The ACT and the SAT are fundamentally similar: they’re standardized tests that you take as part of the college admissions process to demonstrate your competence to the schools you may want to attend. But despite their identical purposes, the tests themselves have some important differences.
The ACT may be a better choice for you if you struggle with math. All of the math questions on the ACT are multiple choice, meaning you have a chance of guessing correctly even if you can’t come up with the precise answer. You’re also allowed to use a calculator on all of the math questions.
The SAT, on the other hand, has some fill-in-the-blank style math questions -- which could be a nightmare if your strengths lie in other areas. It also only allows the use of a calculator in one of the two math sections. Both of these factors make this section potentially more challenging on the SAT.
One of the biggest differences between the ACT and the SAT is that the ACT includes a science section. While you have the option of taking an SAT Subject Test in science, the basic SAT does not include a science portion. To be fair, the ACT’s science section is intended to measure your critical thinking skills rather than your science knowledge, but it may still be intimidating if science is your weak point.
The presence of a science section is less of a deciding factor if you’re good at science than if you’re bad at it. If you’re confident in your science skills, you can demonstrate that to colleges by taking an SAT Subject Test; the ACT isn’t your only chance to show off your science expertise.

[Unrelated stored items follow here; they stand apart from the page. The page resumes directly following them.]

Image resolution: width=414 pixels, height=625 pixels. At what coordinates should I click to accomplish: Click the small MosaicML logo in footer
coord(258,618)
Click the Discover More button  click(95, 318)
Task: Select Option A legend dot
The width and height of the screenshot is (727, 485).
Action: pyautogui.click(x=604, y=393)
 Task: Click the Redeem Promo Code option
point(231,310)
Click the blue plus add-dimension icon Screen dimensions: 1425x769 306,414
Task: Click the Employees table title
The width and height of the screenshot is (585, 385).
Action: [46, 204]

If you’re bad at science-related topics, however, the SAT becomes a more compelling option. You can avoid revealing this weakness by taking the SAT and choosing subject tests that play to your strengths.
The SAT allows you to demonstrate knowledge and capability in subjects not covered through the main portion of the test by taking the SAT Subject Tests. Options here include various foreign languages, world or US history, literature, chemistry, physics, and so on. If you have a strength in one of these areas, this is a great way of showing it to schools.

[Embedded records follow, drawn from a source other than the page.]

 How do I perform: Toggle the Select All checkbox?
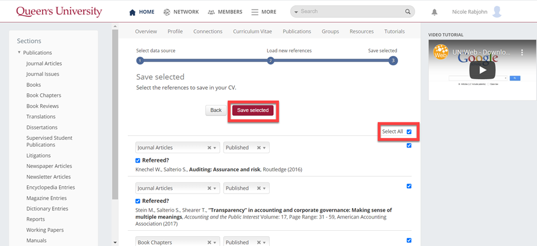pyautogui.click(x=409, y=132)
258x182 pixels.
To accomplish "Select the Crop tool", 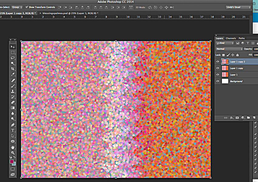I will coord(13,69).
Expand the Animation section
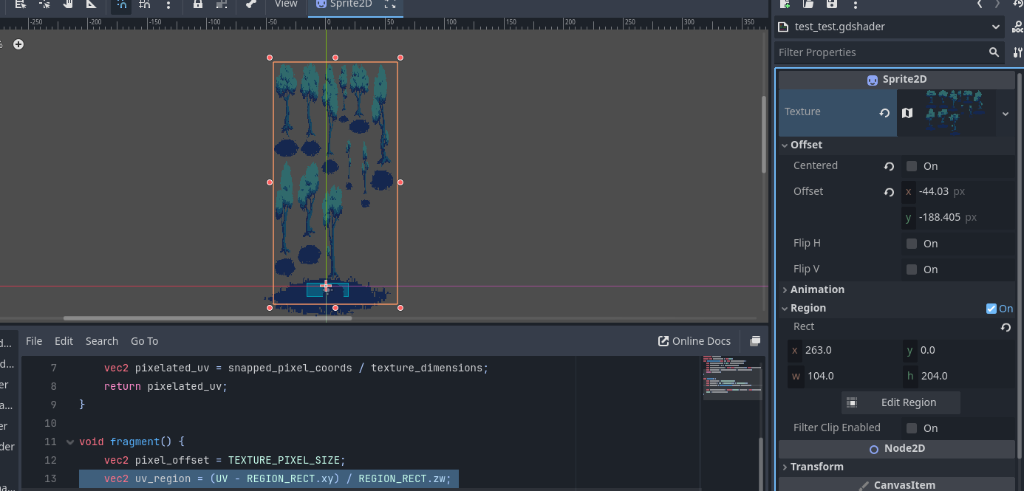The width and height of the screenshot is (1024, 491). tap(817, 289)

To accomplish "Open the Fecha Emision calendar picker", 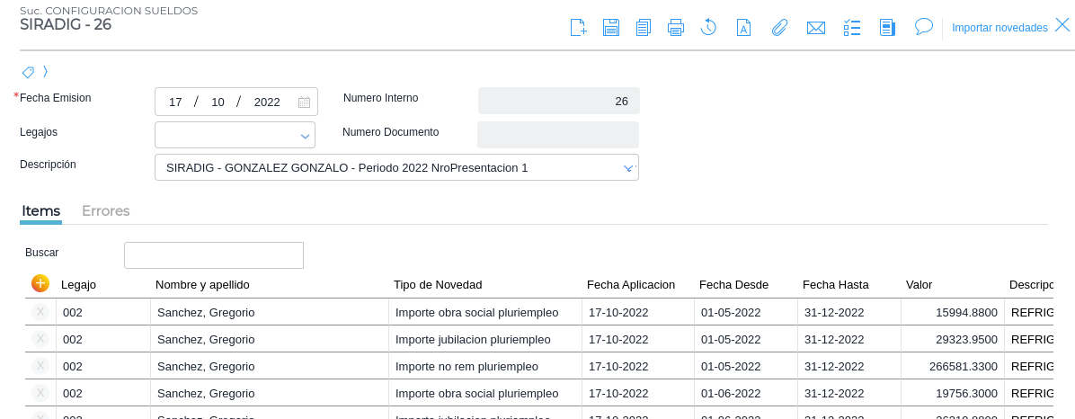I will (304, 103).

The ACT does not offer subject tests. This may be good or bad; it means fewer tests to worry about, but may not let you adequately show all your skills.

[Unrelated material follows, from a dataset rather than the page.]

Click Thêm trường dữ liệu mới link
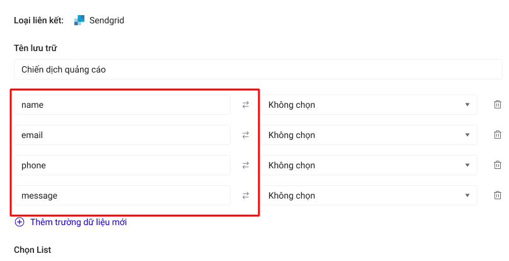The width and height of the screenshot is (509, 261). coord(77,222)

This isn’t necessarily an either-or choice. Some schools require subject tests even if you opt for the ACT as your primary test. Others waive the subject test requirements if you opted to take the ACT instead of the SAT. Still others will waive the subject test requirements only if you take the optional writing portion of the ACT.
Speed and Timing
The SAT and the ACT are very nearly the same length, at 3:00 and 2:55 respectively. The larger difference is the number of questions; the ACT has quite a few more than the SAT. If you have a hard time focusing for extended periods or do better when you have longer to mull a question over, the ACT may pose a problem in this regard.
The Final Decision
At this point, if you’re still not sure whether to focus on the SAT or the ACT, the best solution is to take a couple of practice tests for each. This will allow you to have some idea of how you might score on the actual test, and reveal which is better suited to your particular strengths.
Another option that may work for you -- though it will take more time and money -- is to simply take both tests. This way you cover all your bases, and can submit the one that has a better result to colleges. Even though this may require both SAT prep and ACT prep, the option to use either score is undoubtedly a benefit.